Extract every line in the listing below that contains the word "Open", treating uppercase and lowercase letters as different.
####################
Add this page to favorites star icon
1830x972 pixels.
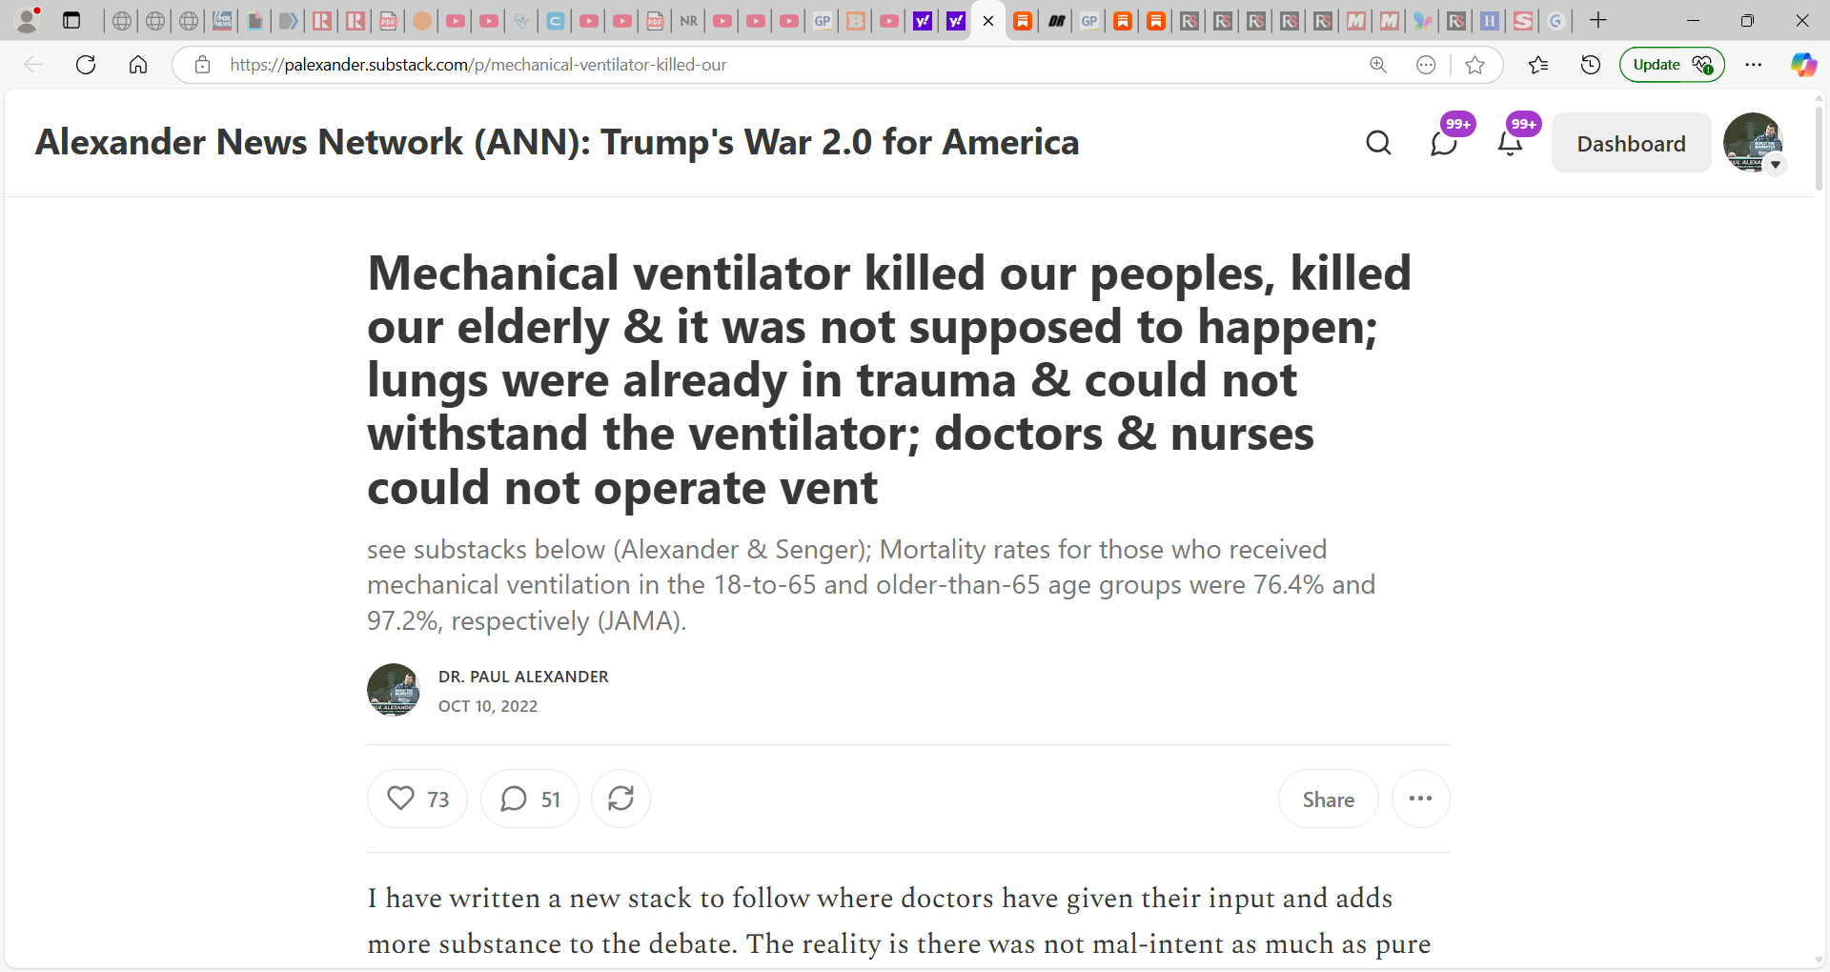(1475, 65)
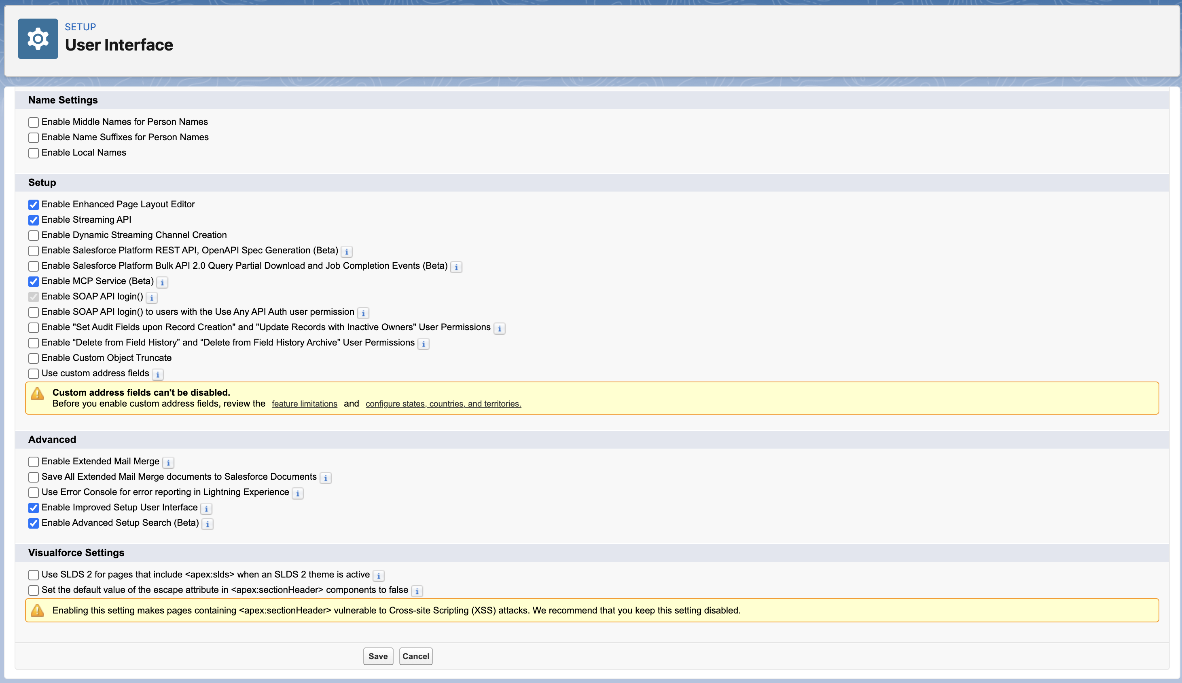Tick Enable Local Names checkbox
This screenshot has width=1182, height=683.
tap(33, 153)
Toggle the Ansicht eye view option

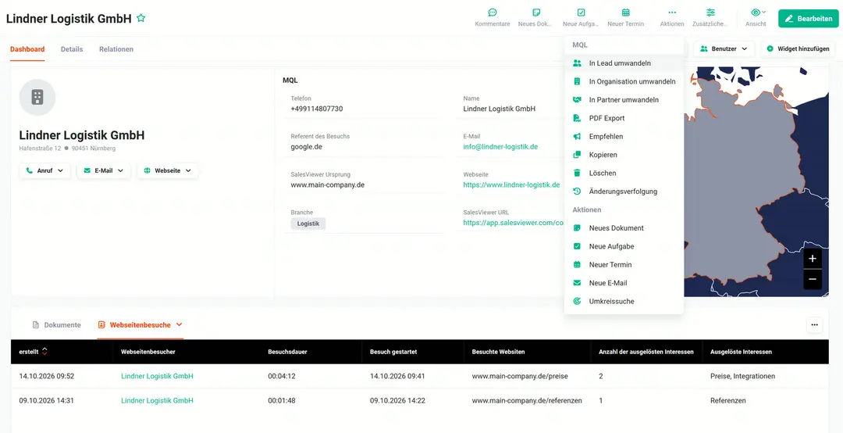point(759,13)
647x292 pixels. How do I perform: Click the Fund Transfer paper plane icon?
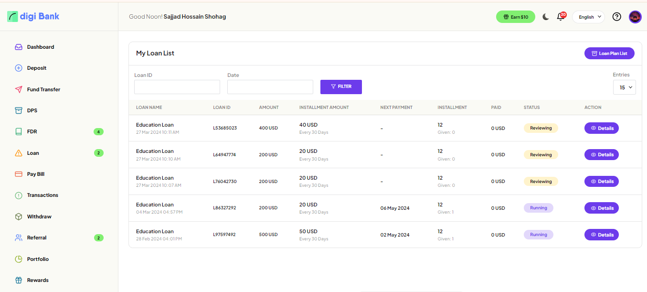click(19, 89)
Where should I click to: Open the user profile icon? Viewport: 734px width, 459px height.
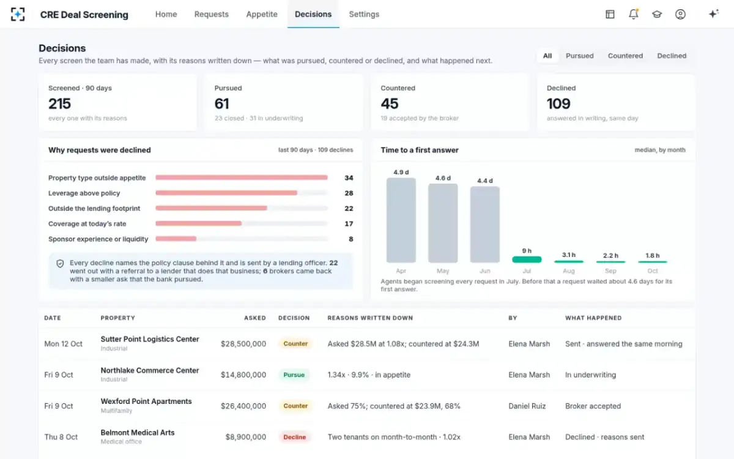click(x=680, y=14)
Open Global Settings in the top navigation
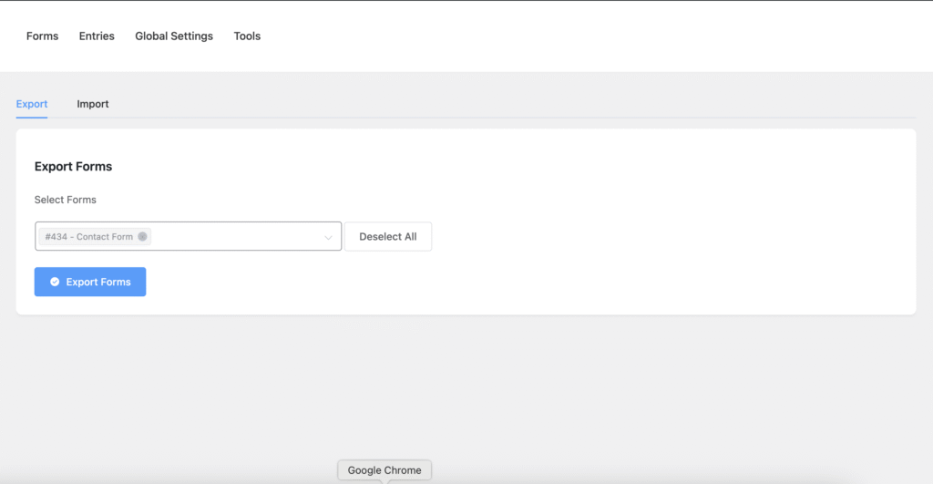Image resolution: width=933 pixels, height=484 pixels. [x=174, y=36]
####################
> _Exercise output_:
Where should I click to: Open the user profile icon? Viewport: 734px width, 459px height.
Open Global Settings in the top navigation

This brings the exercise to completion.